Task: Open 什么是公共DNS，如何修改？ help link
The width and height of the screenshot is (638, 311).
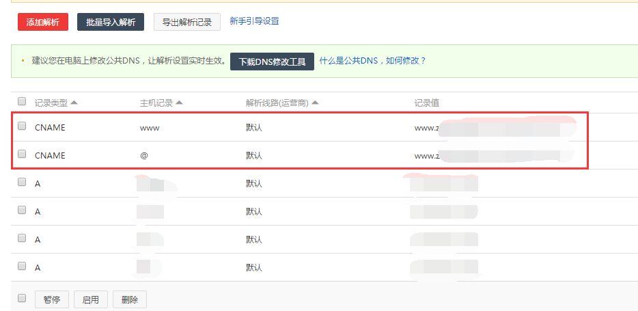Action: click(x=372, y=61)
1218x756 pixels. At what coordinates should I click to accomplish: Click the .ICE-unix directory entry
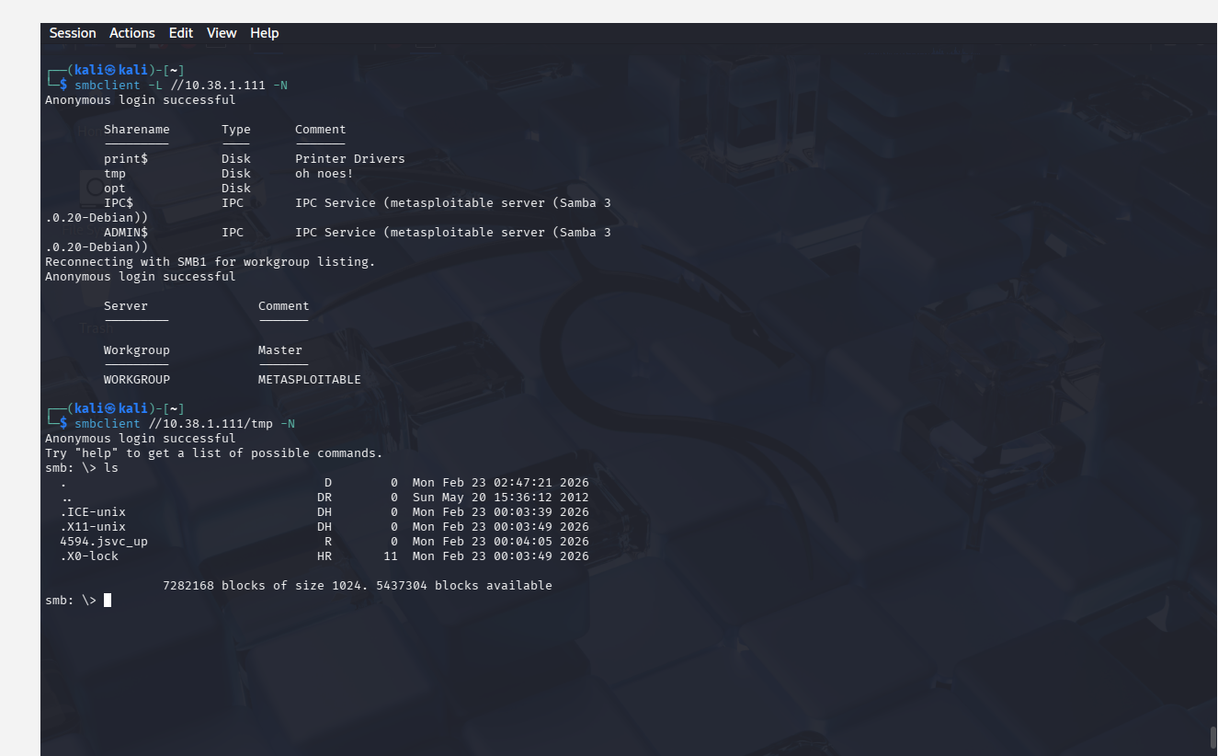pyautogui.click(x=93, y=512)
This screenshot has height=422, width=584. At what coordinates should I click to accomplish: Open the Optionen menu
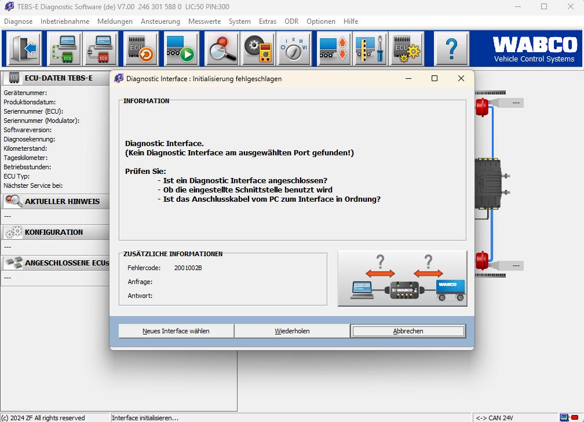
* * *
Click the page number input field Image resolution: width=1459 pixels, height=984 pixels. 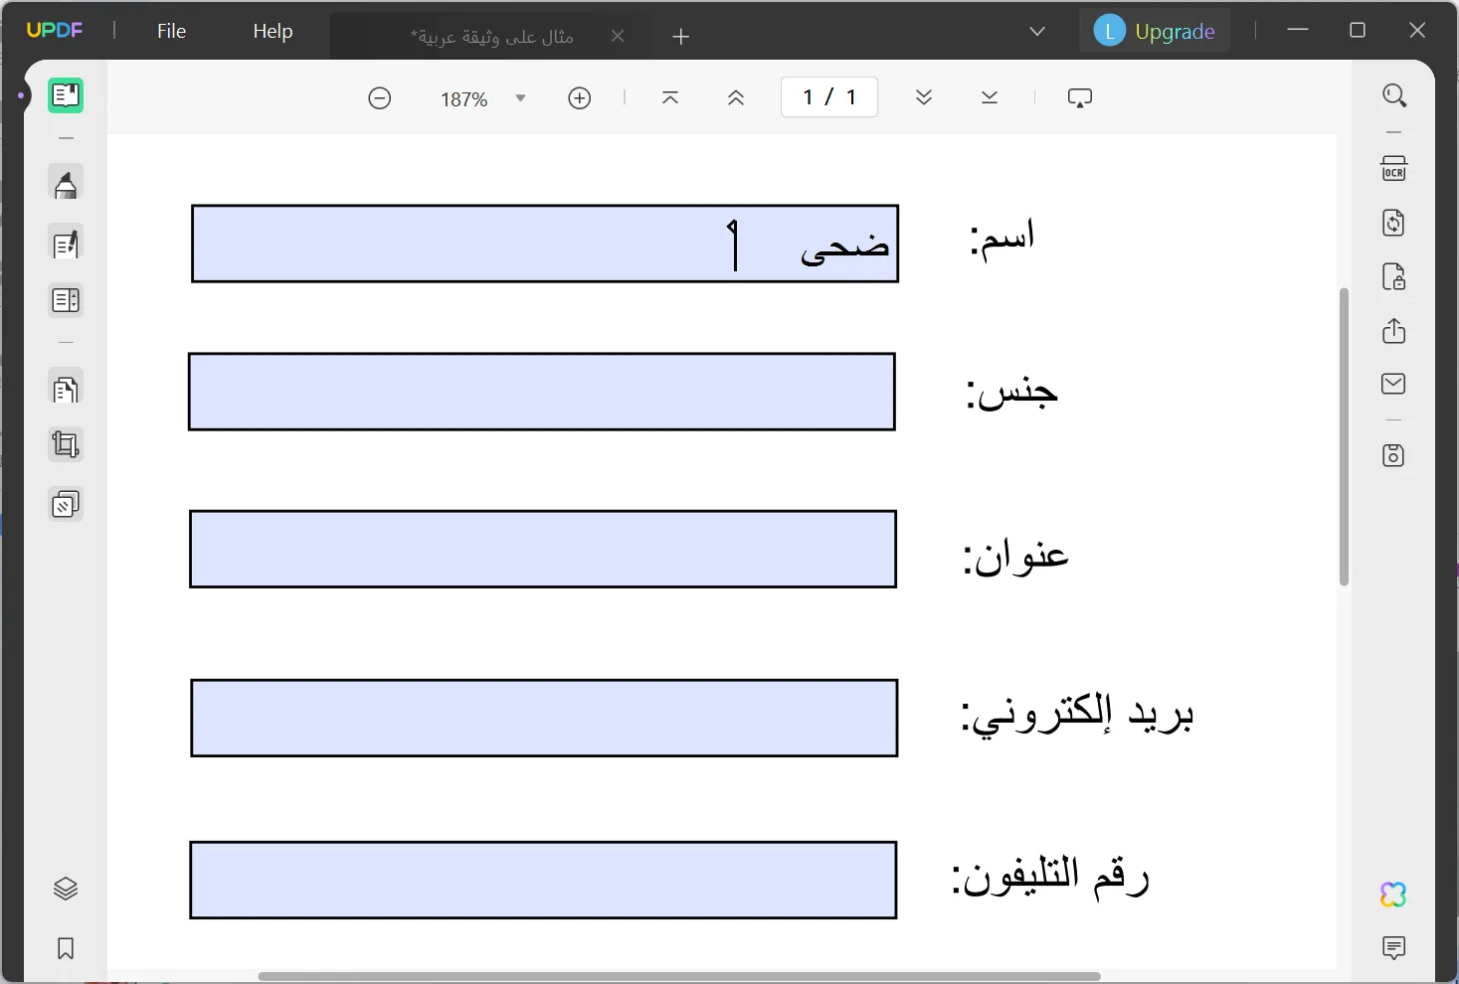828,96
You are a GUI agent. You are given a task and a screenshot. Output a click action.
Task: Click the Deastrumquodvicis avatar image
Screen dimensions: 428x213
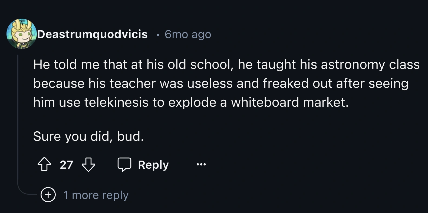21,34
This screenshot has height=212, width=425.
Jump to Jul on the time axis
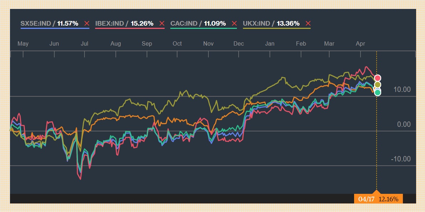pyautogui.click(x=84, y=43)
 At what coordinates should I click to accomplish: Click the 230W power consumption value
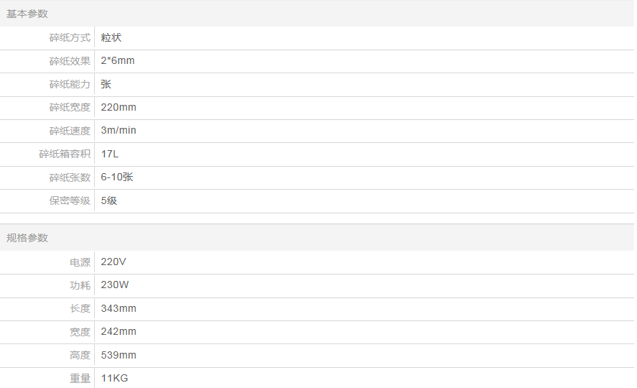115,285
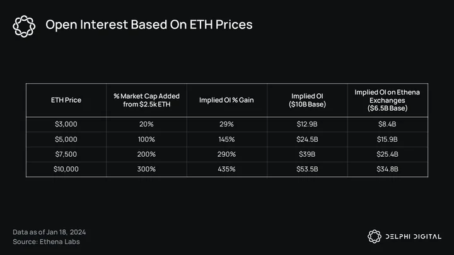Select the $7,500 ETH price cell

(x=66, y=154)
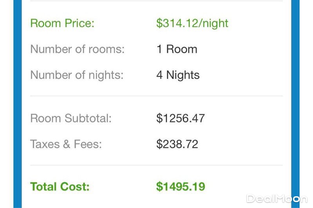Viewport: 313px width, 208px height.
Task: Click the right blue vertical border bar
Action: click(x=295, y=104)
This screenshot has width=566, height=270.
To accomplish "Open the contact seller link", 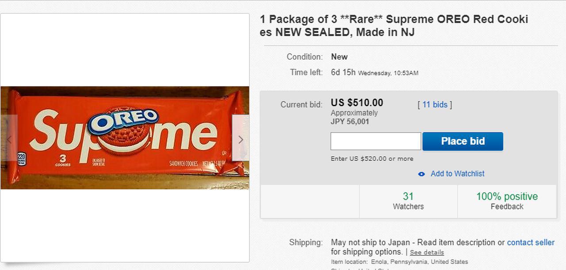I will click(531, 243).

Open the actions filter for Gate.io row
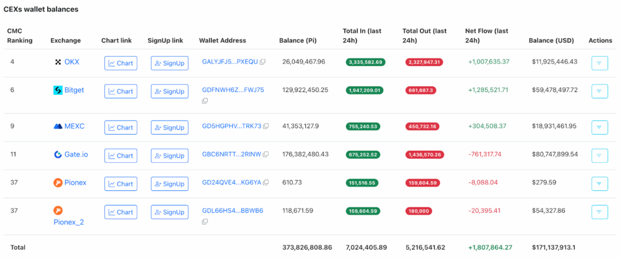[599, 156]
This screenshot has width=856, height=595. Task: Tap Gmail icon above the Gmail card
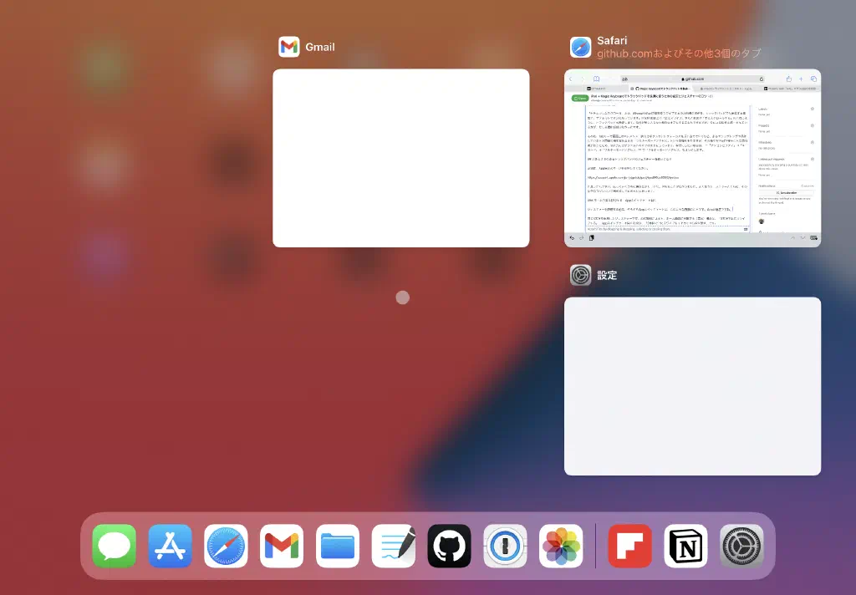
--
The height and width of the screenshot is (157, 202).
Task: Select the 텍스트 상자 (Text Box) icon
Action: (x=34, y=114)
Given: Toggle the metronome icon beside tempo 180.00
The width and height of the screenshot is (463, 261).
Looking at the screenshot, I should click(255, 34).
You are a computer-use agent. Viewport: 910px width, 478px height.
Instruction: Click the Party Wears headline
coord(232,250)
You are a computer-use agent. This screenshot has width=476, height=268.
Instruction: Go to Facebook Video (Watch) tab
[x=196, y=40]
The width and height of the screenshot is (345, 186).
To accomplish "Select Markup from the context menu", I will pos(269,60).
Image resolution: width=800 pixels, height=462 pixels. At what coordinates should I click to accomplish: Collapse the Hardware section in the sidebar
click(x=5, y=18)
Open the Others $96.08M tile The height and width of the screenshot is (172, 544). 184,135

◆ Your goal: Filter the preceding entries down to the lines with "computer".

◆ Finished exercise:
You are a computer-use agent. Viewport: 910px width, 478px height.
You are a computer-use agent. This screenshot has width=476, height=268.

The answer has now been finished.